Fee Structure Explained
Fees are calculated as a percentage based on:
- Product type
- Order type (Maker vs. Taker)
| Order Type | Description |
|---|---|
| Maker | Orders that add liquidity to the order book by not immediately matching with existing orders (e.g., limit orders). |
| Taker | Orders that remove liquidity by immediately matching with existing orders (e.g., market orders). |
Calculating Futures Trading Fees
Formula:
Fee = (Contract Size × Trade Price) × Fee Rate
= Order Value × Fee Rate Note: Order Value = Contract Size × Trade Price
Example Calculation:
- Trade Price: 40,000 USDT per BTC contract
- Taker Fee Rate: 0.06%
- Maker Fee Rate: 0.02%
| Trader | Order Type | Fee Calculation | Fee Charged |
|---|---|---|---|
| A (Buyer) | Taker | 1 × 40,000 × 0.06% | 24 USDT |
| B (Seller) | Maker | 1 × 40,000 × 0.02% | 8 USDT |
Key Terms
- Contract Size: Number of units traded.
- Trade Price: Execution price per unit.
FAQs
Q1: Where can I check Bitget’s latest fee rates?
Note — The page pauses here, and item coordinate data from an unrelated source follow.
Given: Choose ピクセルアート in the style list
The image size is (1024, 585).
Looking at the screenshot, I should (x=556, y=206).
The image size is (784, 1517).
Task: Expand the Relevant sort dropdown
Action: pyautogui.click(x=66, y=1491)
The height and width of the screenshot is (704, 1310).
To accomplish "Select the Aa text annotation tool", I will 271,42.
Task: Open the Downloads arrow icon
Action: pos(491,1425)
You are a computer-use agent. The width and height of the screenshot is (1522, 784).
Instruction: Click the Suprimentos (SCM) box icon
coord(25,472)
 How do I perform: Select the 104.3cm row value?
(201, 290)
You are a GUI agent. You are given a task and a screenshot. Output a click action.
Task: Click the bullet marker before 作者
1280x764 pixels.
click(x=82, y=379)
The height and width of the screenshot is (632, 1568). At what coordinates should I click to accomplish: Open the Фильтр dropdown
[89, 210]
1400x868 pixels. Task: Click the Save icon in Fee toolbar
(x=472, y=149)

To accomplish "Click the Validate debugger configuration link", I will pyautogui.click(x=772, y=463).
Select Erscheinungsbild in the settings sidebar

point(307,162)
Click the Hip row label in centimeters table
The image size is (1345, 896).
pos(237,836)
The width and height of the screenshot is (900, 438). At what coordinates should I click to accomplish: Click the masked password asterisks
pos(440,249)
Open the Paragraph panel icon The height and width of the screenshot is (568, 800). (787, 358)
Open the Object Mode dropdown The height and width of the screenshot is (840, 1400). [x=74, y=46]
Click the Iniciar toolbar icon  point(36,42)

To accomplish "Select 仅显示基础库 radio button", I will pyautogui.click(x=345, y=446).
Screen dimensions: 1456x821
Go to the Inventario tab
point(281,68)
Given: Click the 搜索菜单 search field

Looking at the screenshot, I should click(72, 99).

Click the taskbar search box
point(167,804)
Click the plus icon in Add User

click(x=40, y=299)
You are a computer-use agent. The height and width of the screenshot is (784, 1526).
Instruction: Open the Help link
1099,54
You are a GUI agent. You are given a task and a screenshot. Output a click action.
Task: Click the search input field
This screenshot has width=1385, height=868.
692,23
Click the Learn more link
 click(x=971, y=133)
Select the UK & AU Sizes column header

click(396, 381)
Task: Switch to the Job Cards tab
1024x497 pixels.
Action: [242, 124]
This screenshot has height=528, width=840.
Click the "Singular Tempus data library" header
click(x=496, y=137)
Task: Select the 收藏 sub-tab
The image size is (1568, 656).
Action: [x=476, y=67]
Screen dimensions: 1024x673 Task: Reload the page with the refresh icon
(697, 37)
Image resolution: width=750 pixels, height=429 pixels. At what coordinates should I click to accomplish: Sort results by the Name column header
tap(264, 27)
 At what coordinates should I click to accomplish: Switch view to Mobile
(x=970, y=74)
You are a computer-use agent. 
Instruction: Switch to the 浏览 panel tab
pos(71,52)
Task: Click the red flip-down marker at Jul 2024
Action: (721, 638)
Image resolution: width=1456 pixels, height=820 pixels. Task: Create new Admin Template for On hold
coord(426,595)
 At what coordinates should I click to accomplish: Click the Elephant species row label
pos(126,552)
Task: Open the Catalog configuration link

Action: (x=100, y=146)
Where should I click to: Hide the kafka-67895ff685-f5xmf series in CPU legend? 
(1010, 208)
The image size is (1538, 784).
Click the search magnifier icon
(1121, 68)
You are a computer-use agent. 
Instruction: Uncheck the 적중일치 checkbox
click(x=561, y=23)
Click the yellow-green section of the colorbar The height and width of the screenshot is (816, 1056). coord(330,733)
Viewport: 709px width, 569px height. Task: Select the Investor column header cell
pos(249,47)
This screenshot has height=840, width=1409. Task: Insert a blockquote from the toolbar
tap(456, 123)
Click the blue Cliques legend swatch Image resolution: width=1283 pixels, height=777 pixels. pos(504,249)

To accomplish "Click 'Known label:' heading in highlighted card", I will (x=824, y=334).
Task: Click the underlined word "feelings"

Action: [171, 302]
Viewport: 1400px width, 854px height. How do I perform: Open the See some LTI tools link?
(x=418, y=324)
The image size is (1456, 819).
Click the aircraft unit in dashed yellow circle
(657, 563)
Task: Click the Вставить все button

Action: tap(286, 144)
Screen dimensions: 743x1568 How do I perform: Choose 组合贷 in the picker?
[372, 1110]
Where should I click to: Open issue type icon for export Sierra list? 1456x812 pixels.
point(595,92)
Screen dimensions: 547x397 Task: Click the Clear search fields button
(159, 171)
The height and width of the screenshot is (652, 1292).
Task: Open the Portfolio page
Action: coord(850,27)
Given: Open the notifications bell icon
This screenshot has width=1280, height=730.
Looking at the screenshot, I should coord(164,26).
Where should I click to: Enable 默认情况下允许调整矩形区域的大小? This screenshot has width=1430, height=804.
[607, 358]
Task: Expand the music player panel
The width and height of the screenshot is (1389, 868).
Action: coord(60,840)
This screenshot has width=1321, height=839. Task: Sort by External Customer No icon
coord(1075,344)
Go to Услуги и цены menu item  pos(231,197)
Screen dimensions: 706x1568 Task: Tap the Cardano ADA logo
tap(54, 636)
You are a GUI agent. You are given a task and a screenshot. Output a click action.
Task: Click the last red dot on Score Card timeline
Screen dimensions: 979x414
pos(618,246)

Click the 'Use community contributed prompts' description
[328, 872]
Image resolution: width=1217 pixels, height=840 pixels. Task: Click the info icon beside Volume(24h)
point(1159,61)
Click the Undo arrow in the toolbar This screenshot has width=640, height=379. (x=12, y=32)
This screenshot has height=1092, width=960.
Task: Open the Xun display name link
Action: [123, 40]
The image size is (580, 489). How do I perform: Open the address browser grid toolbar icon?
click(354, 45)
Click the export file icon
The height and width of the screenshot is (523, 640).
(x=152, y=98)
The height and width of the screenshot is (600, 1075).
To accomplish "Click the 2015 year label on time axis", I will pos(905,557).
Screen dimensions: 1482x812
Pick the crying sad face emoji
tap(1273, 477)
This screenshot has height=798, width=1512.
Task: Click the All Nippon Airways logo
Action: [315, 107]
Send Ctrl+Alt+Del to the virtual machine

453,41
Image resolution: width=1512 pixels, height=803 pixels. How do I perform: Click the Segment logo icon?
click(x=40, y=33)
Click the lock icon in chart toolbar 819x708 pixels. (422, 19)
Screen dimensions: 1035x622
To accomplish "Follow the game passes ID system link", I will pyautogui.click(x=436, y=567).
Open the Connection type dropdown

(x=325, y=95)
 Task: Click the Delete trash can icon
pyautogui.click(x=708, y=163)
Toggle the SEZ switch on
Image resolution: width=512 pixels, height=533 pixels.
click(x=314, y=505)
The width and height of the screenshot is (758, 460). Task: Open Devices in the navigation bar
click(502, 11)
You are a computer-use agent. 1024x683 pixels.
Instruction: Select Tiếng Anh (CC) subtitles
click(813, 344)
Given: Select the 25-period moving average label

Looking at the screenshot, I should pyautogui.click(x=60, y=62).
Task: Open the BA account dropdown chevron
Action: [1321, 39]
👉 Visit Bitget’s official fee page for real-time updates.
Q2: Why are Maker fees lower than Taker fees?
Makers provide liquidity to the market, incentivizing lower fees to encourage order-book depth.
Q3: Do fee rates vary by product?
Yes, rates differ across futures contracts (e.g., BTCUSDT vs. ETHUSDT).
Q4: Are fees deducted from my position’s profit/loss?
Fees are charged separately upon order execution.